Signature campaign and public performance against violence in the name of religion
Dear friends and supporters, it’s not that Citizens for Democracy (CFD) has been completely inactive, but we haven’t managed to update our blog for some weeks. This is an update about an activity last month in Karachi, in response to the call of Karachi’s citizens regarding ongoing target killings and other violence in the name of religion.
By coming out and openly participating in this activity the citizens of Karachi once again proved that there’s no place for religious intolerance in our society and that people from all religions respect each others’ sentiments and beliefs.

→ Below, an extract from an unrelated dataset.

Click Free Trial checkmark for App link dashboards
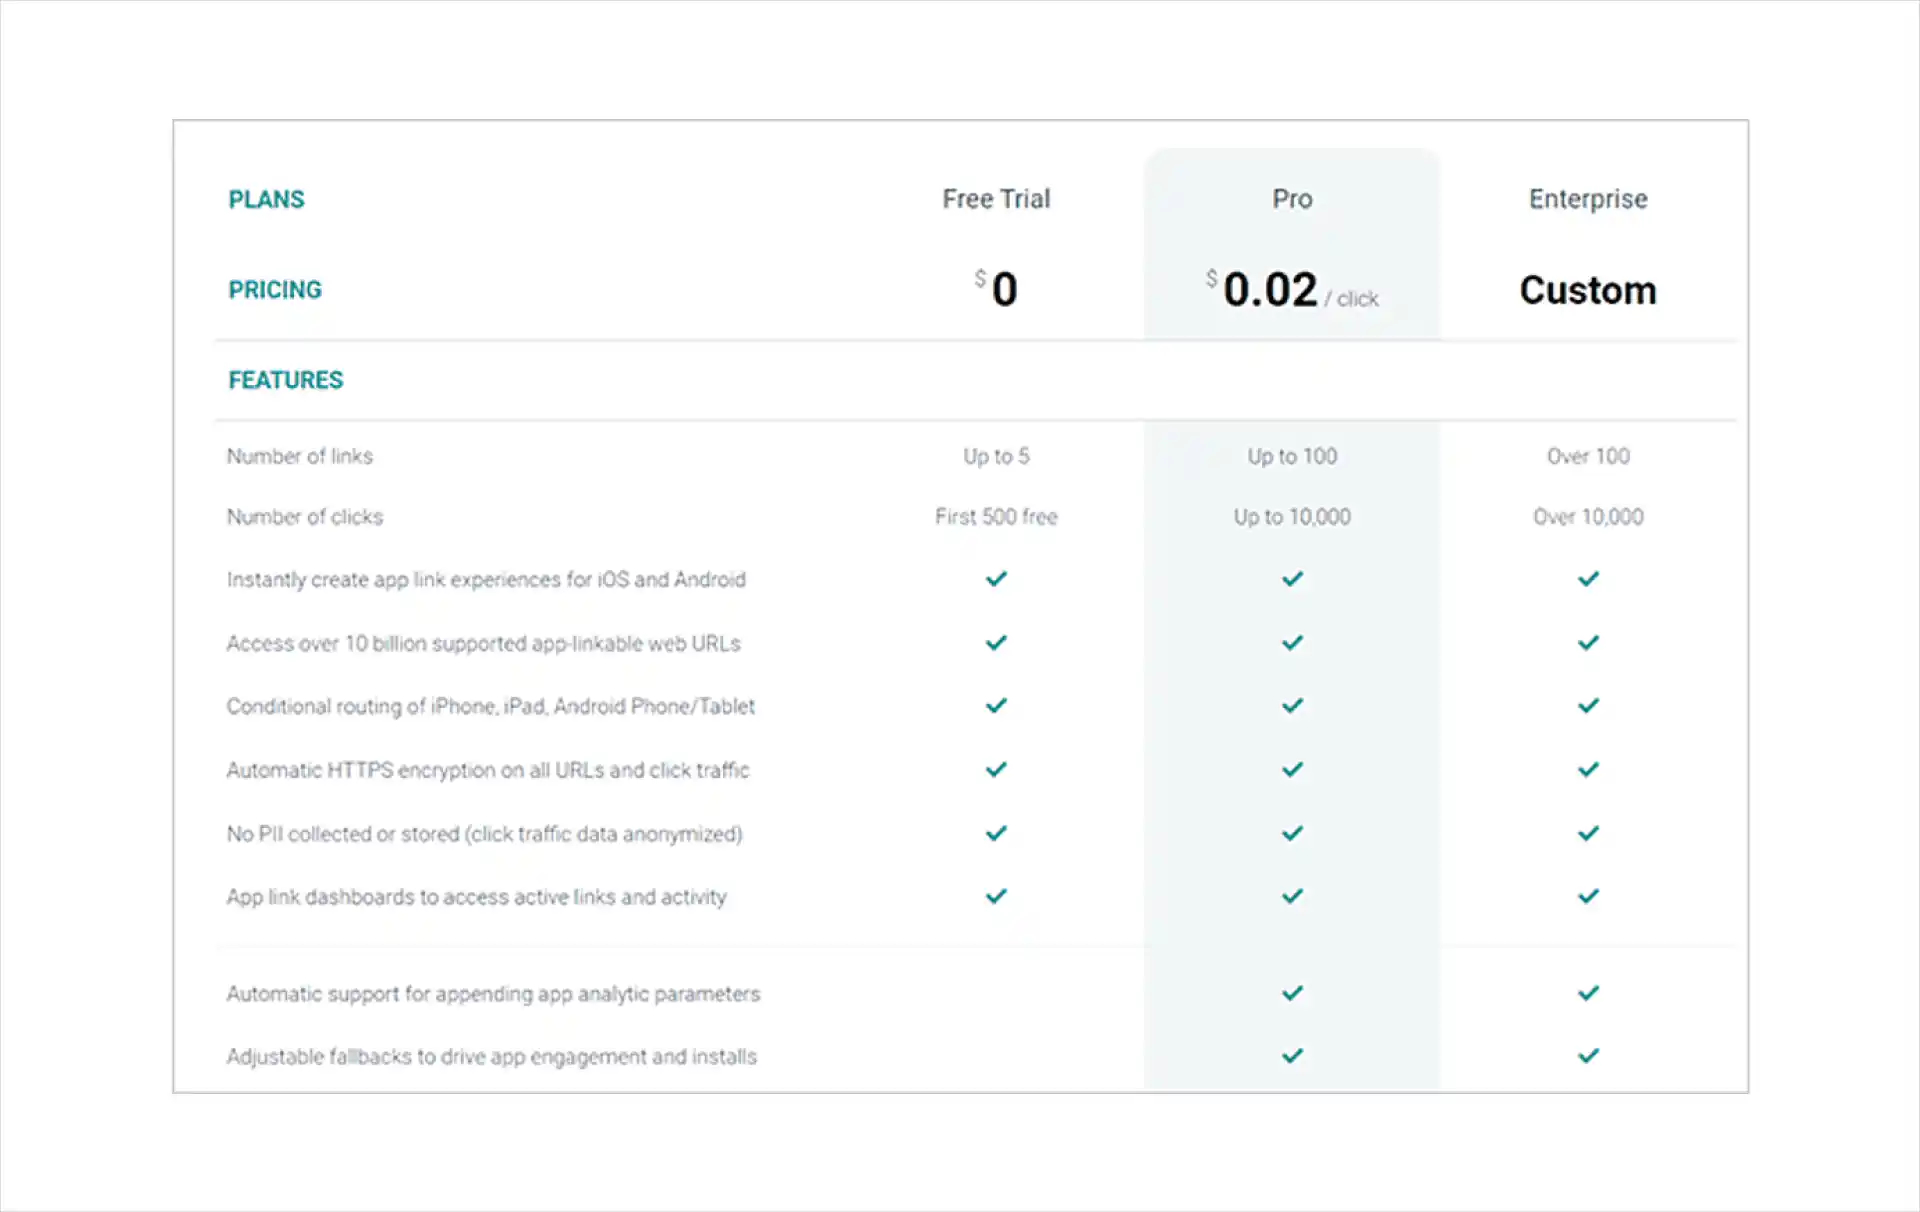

The signature campaign and the performance were organized in front of Jehangir Kothari Parade and Bagh Ibn-e-Qasim, opposite Park Towers. The signature camp was set up from 12:30pm to 7:00pm.
Volunteers and supporters talked to the public that comes to this area from around the city, inviting and convincing their fellow citizens to join in and endorse the letter. We went into buses and parks, and talked to families, picnickers, passers-by, people driving by in cars, taxis and auto-rickshaws.

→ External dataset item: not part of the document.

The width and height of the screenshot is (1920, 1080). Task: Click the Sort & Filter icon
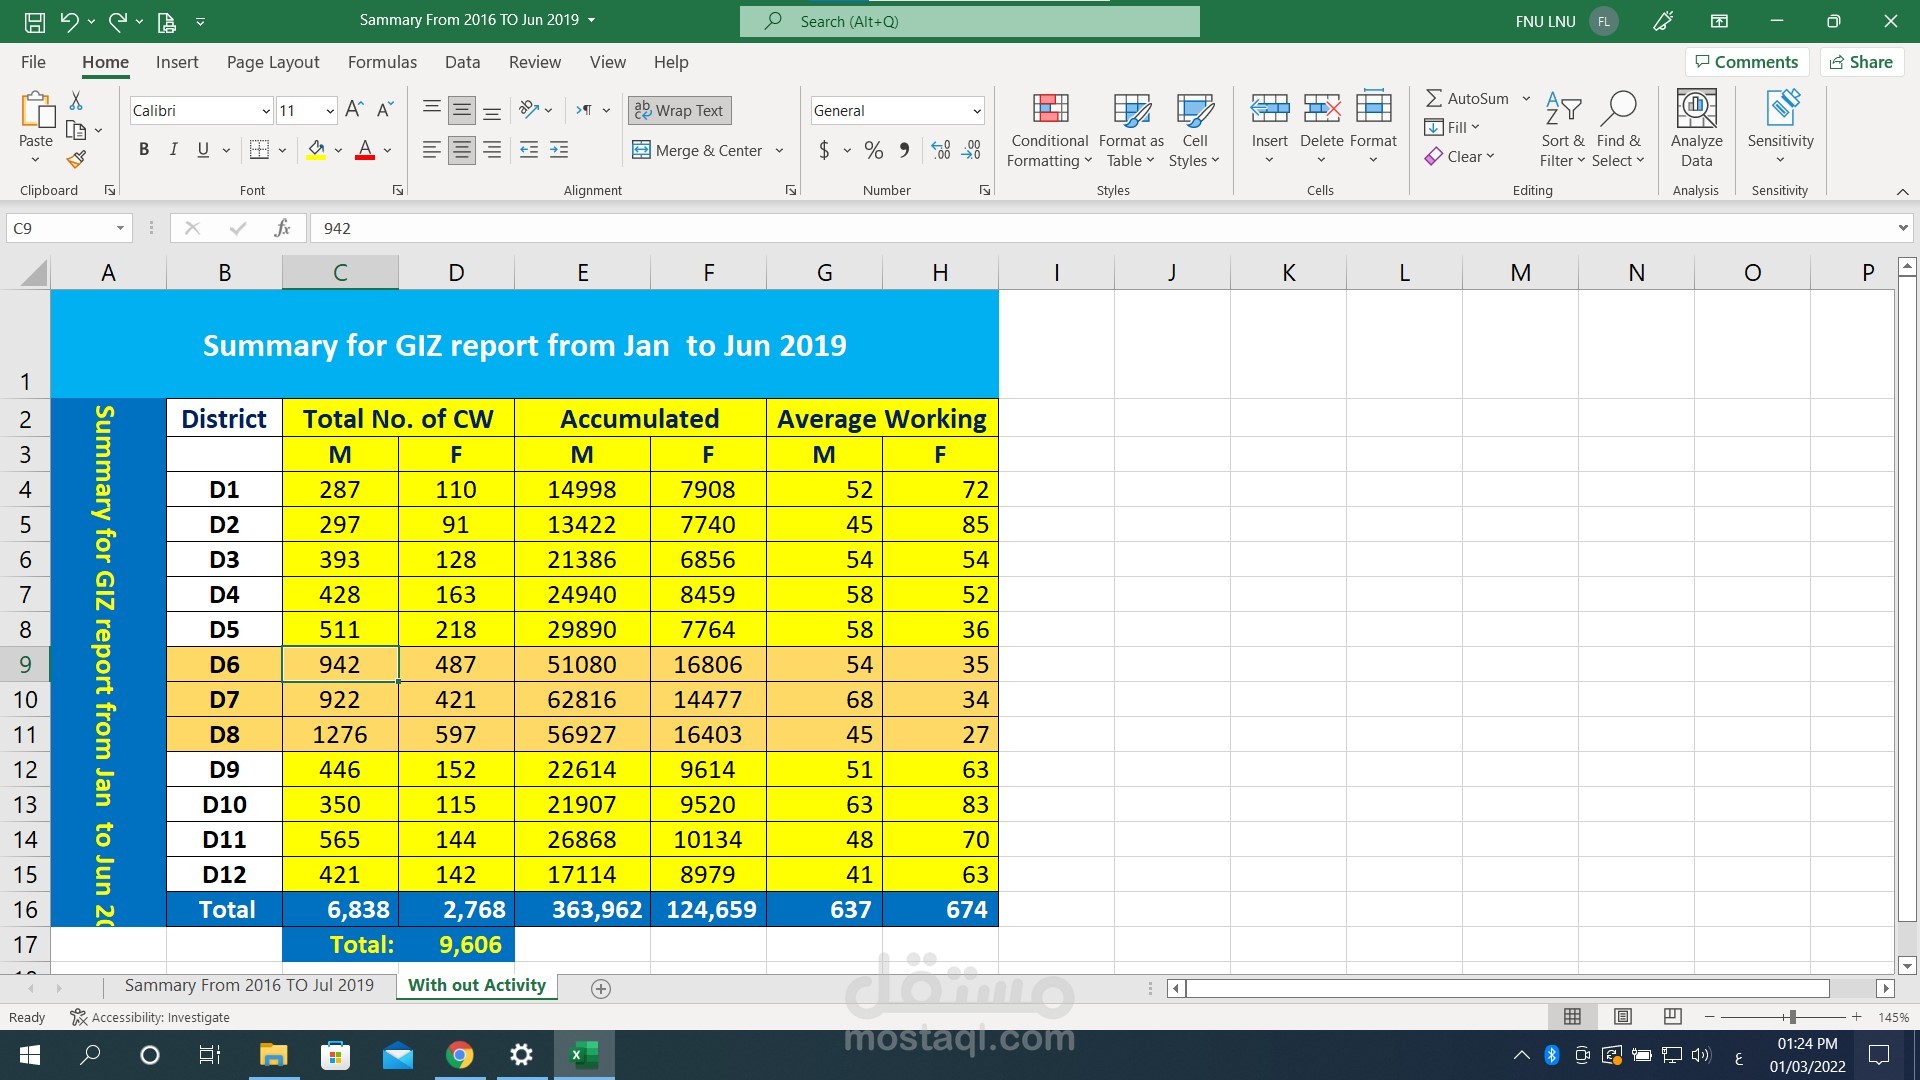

We received an encouragingly supportive response, as people appreciated this activity that provided an opportunity to come together and speak out against the killings and violence in the name of religion. Many individuals expressed their concerns over how people are identified and killed, and their anguish at how criminals are attacking churches, temples and imambargahs in the name of religion, and kidnapping and forcibly converting young girls.
The day-long activity included the signature campaign and a performance by the feminist activist group Tehrik-e-Niswan.
The public performance consisted of a street theatre and a flash mob that many members of the public joined in. Make sure you click here to see a video of the flash mob on facebook. the enthusiasm of the public was very encouraging.
Here is the link to a media report about the event that notes: “While religious leaders, the self-styled guardians of public morality, and self-seeking politicians may not spare even the least of opportunity to exploit religion, it has been clear that the supposedly uninitiated man on the street is just not in favour of religious bigotry and that he is very magnanimous towards and receptive to other religions.”